- Exercise objective -
Copy out the rows word for word, from the line containing "219x172 pixels." through the line containing "Action: 12,66", including both of those lines. Leave the pictures out of your copy.

[Start of Listed records]

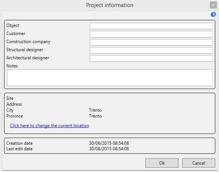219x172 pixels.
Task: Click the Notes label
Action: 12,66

[End of Listed records]
[Start of Listed records]

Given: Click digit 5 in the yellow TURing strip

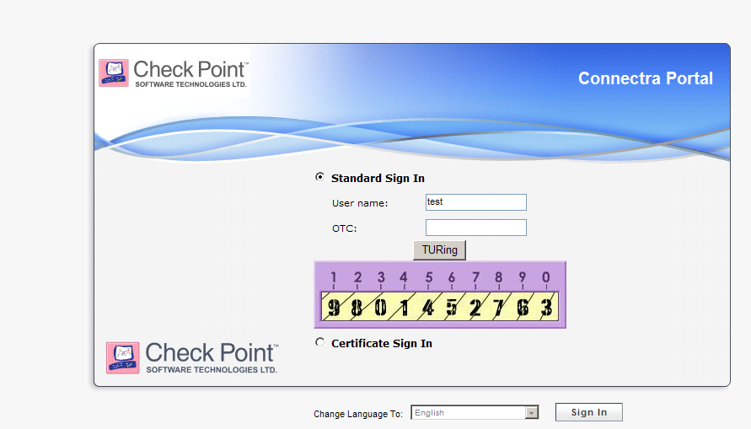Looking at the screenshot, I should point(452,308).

[End of Listed records]

- Reply -
219x172 pixels.
Task: Click the Notes label
Action: 12,66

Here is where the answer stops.